On how many lines of the records below does the string "screenshot" appear? Reply with only the number.

[GIVEN RECORDS]
=== Section Start ===
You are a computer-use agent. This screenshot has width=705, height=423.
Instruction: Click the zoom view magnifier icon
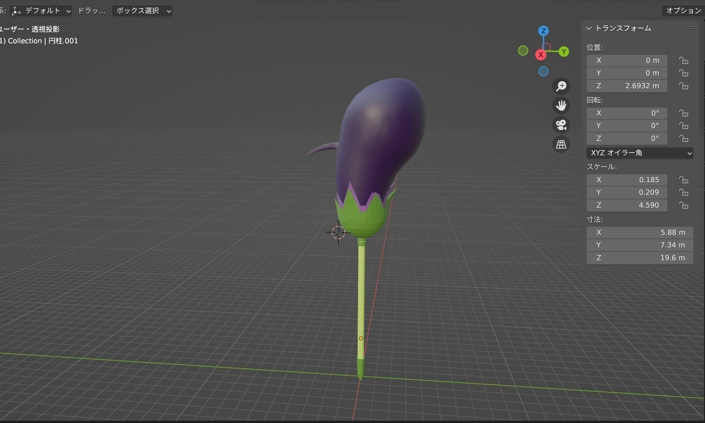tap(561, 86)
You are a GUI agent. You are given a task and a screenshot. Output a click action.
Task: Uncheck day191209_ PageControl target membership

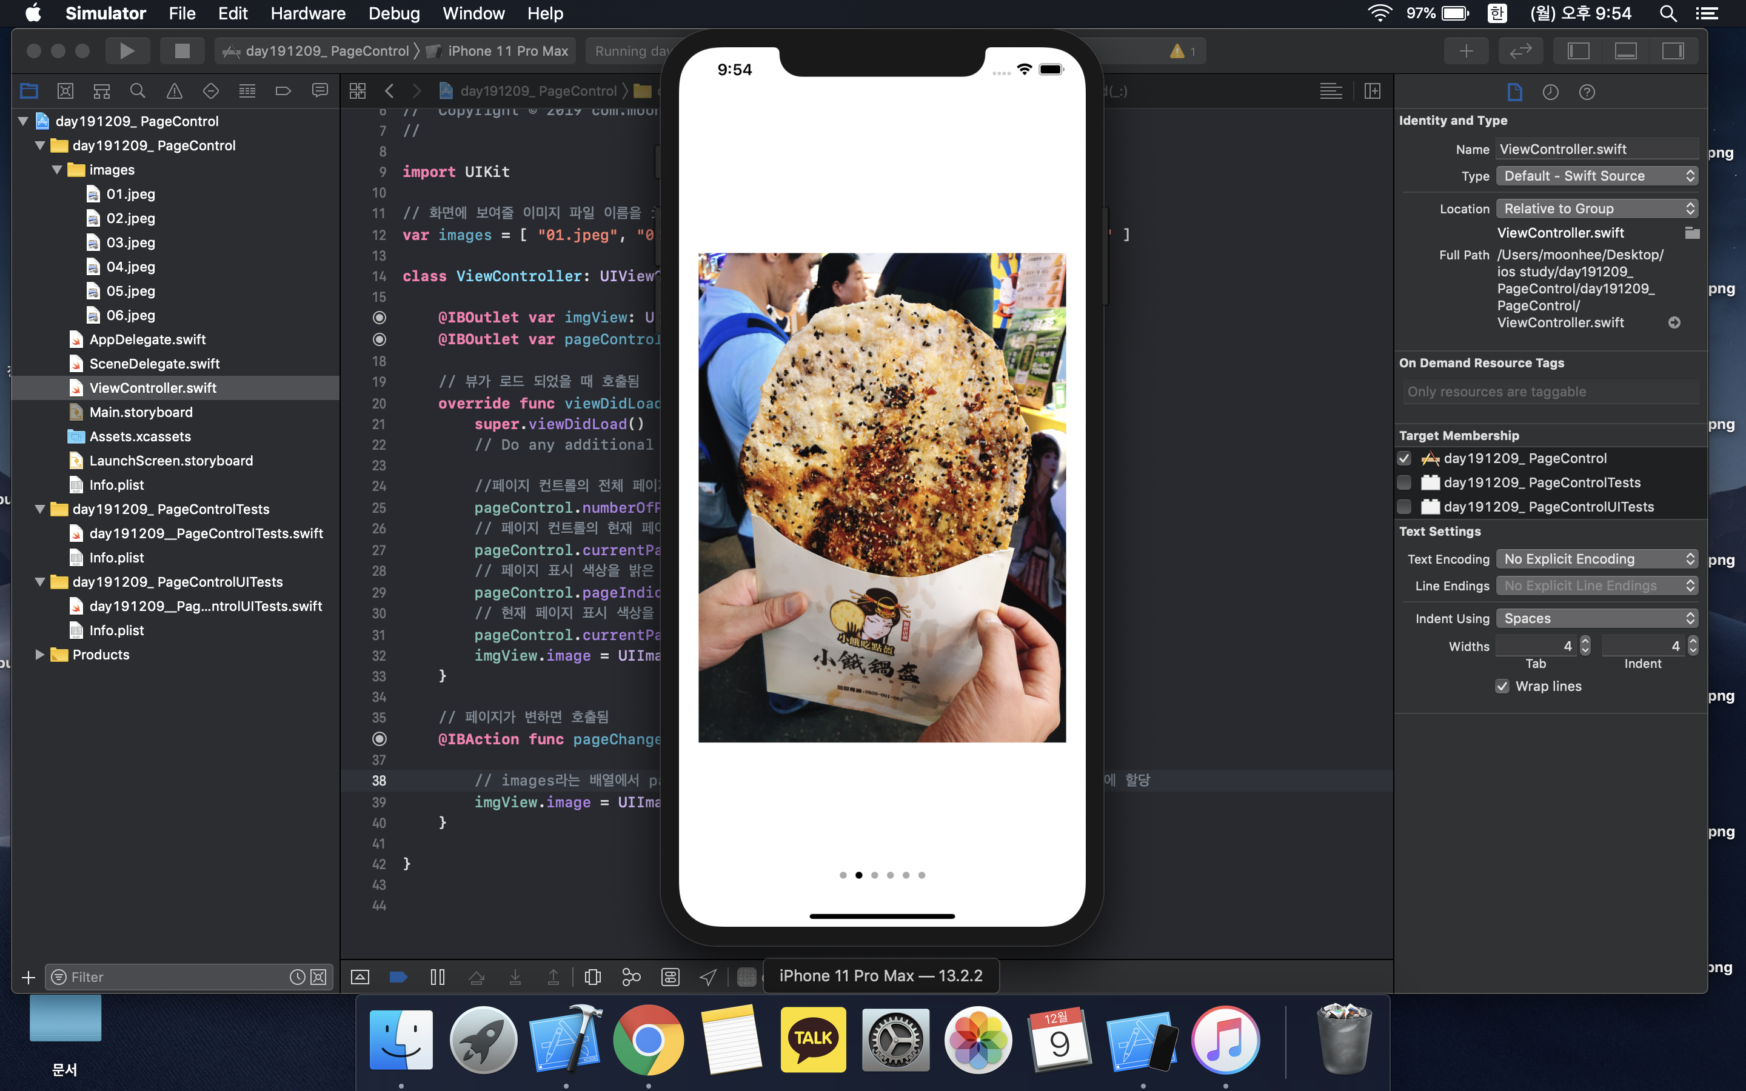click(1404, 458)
=== Section End ===
=== Section Start ===
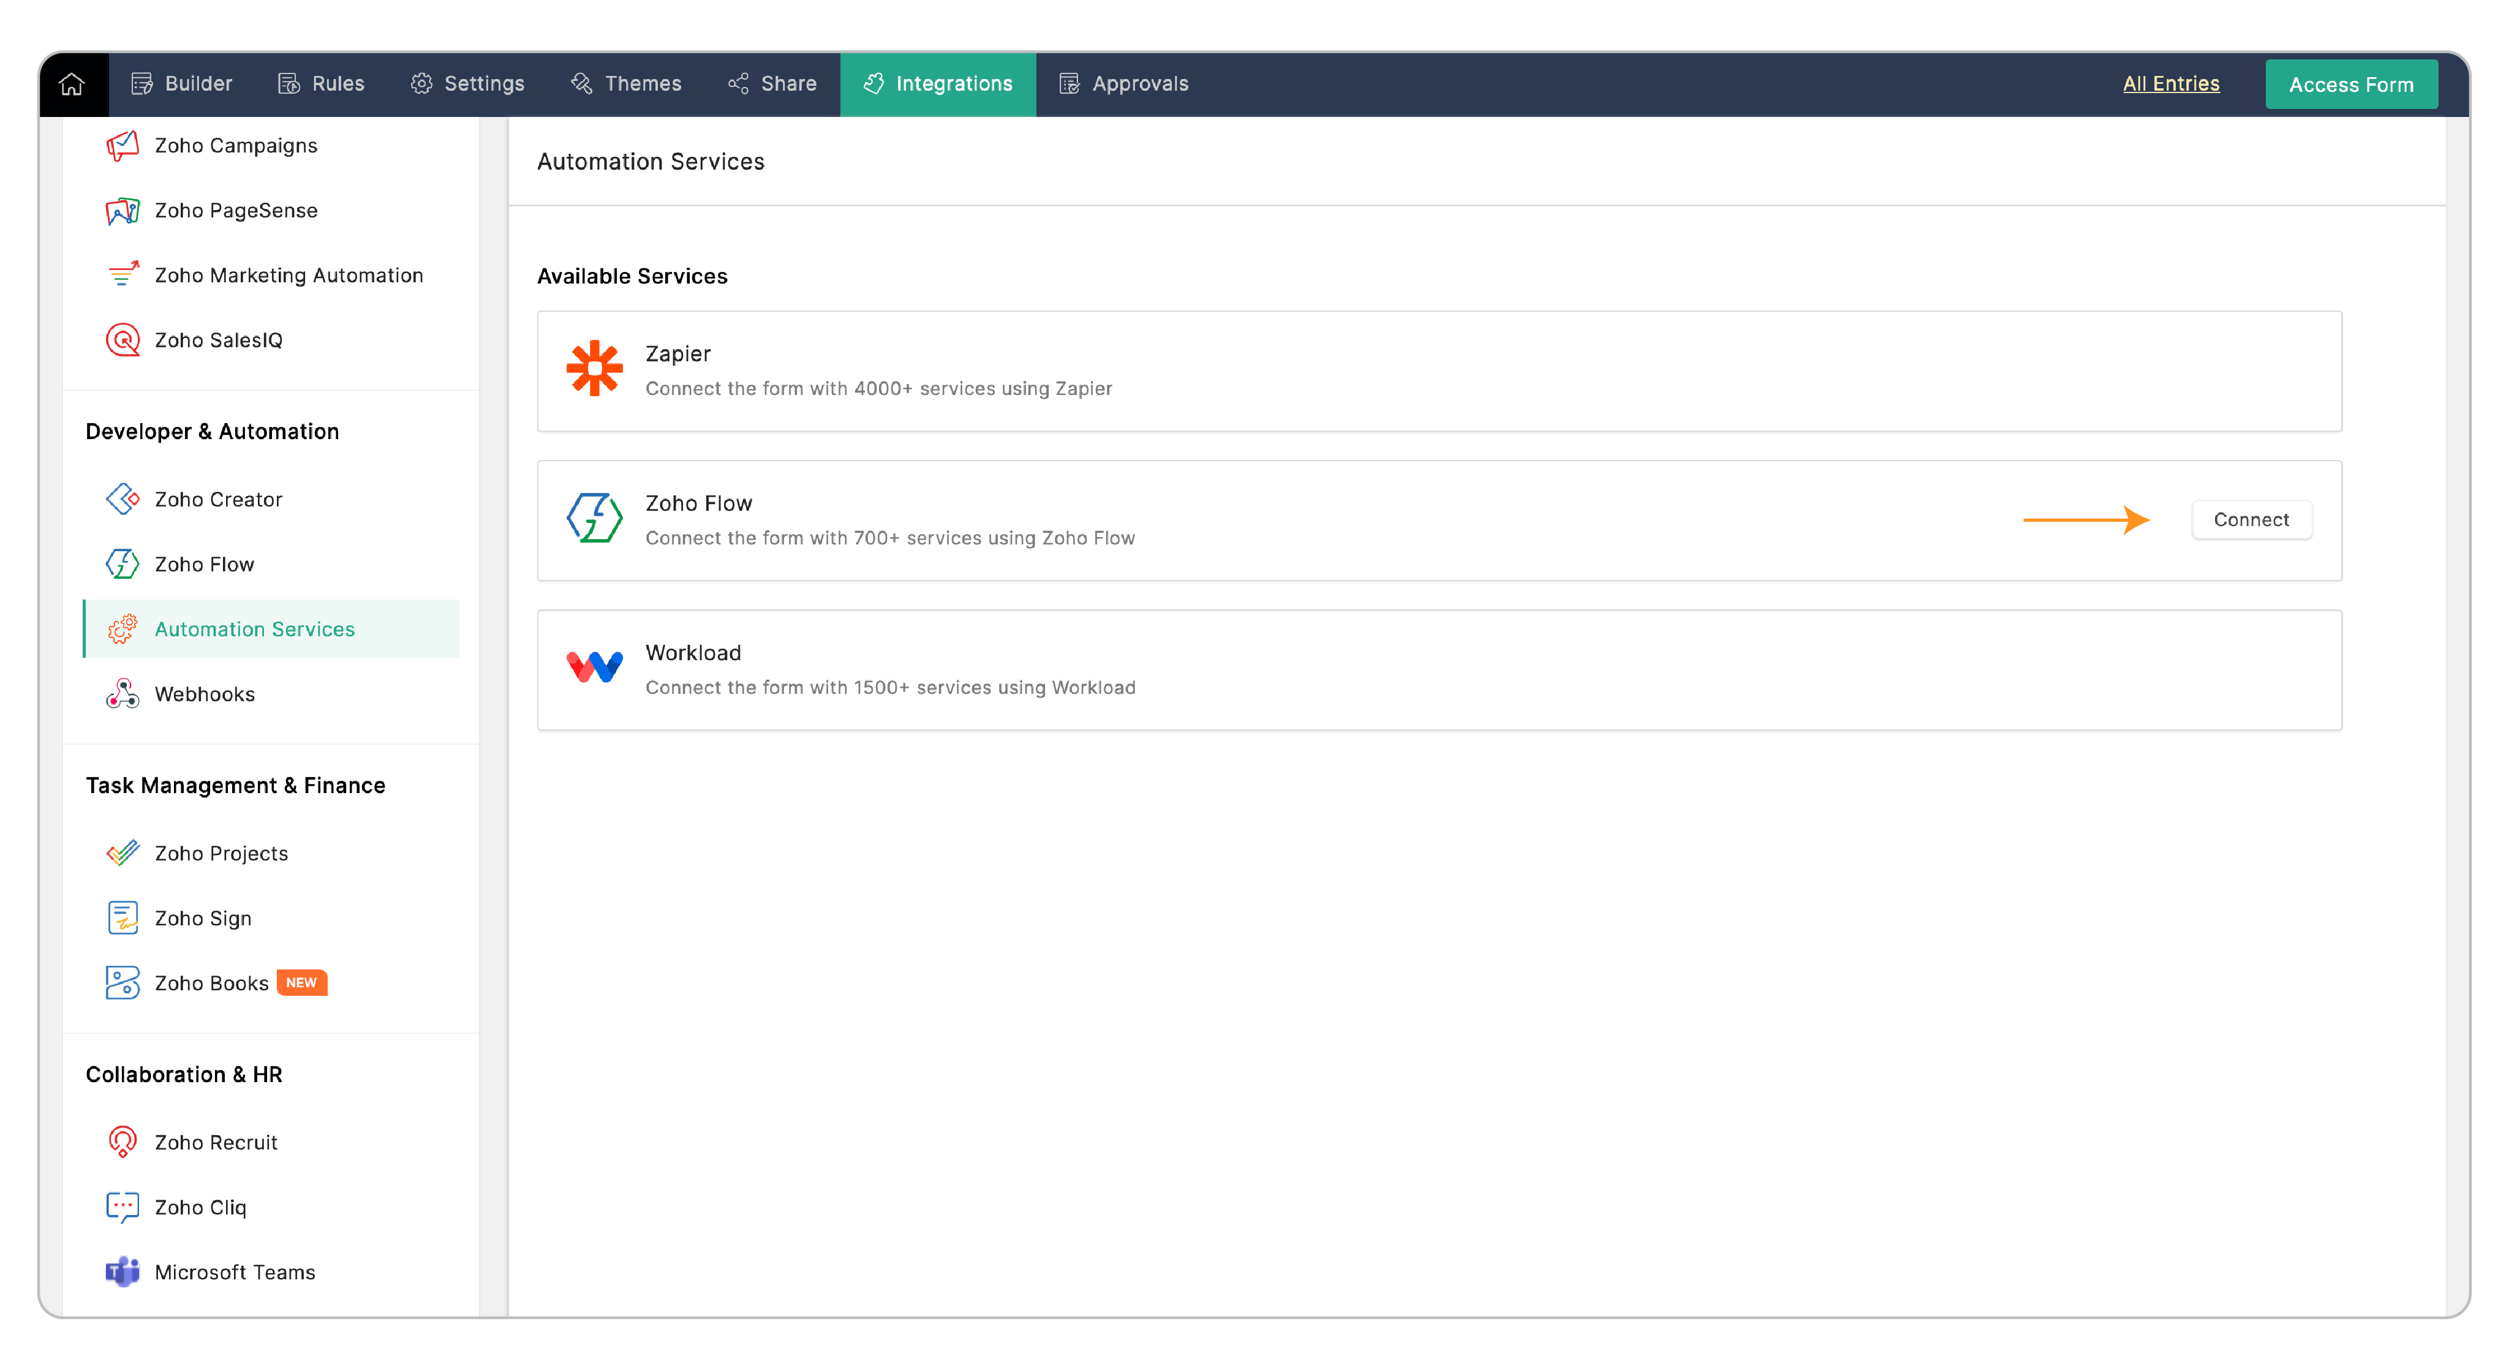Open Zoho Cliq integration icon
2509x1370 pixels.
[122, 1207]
=== Section End ===
[EXERCISE RESPONSE] 2